TASK DIRECTIONS » Print each of the records below word for word, leaving the pictures out.
# START OF INPUT MATERIAL
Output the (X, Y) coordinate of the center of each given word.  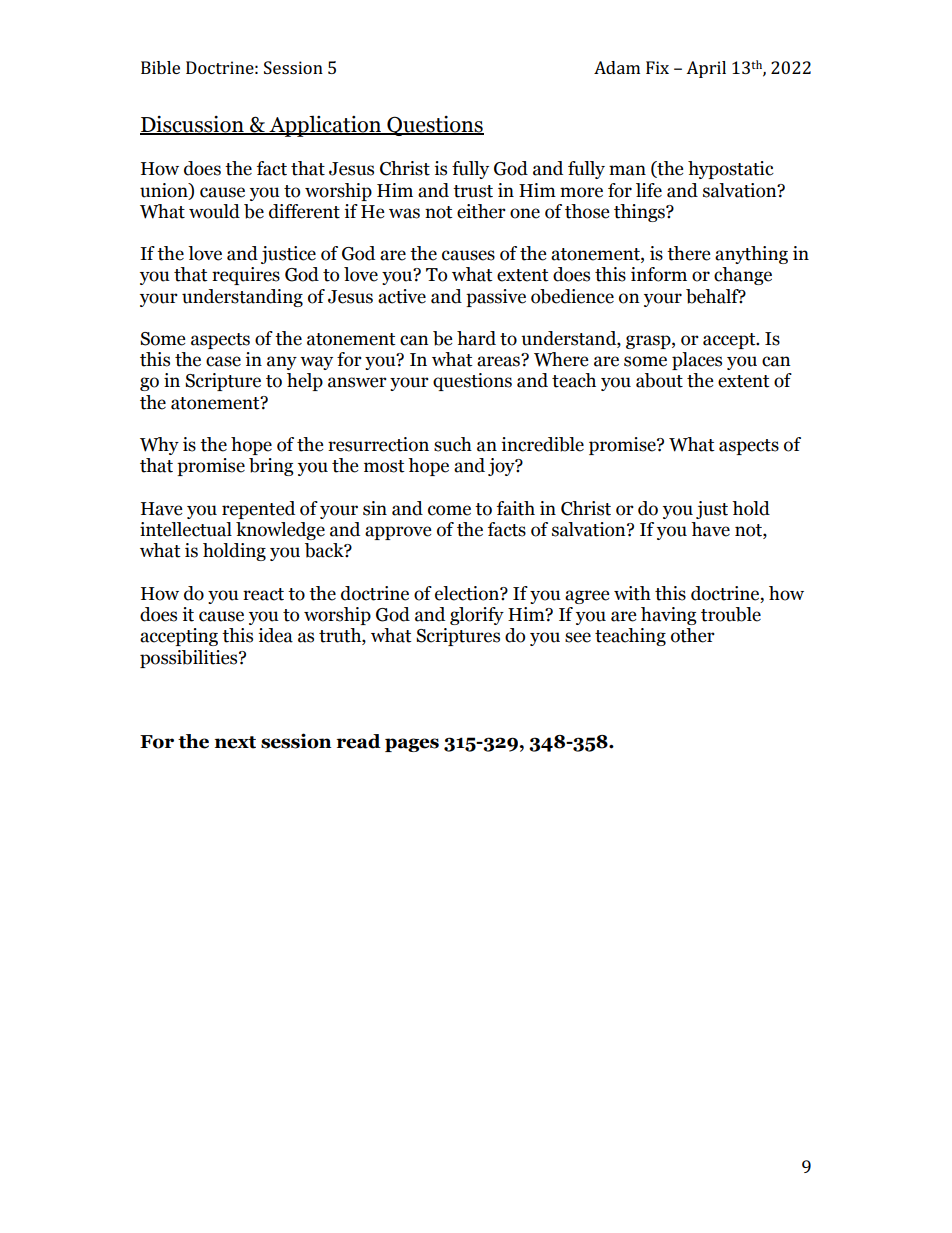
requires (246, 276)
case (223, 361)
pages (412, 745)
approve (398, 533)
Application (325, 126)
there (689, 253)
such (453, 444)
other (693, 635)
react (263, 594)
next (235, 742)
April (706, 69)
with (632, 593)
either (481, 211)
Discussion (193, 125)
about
# END OF INPUT MATERIAL
FINAL ANSWER »
Output the (X, Y) coordinate of the center of each given word.  
requires (246, 276)
case (223, 361)
pages (412, 745)
approve (398, 533)
Application (325, 126)
there (689, 253)
such (453, 444)
other (693, 635)
react (263, 594)
next (235, 742)
April (706, 69)
with (632, 593)
either (481, 211)
Discussion (193, 125)
about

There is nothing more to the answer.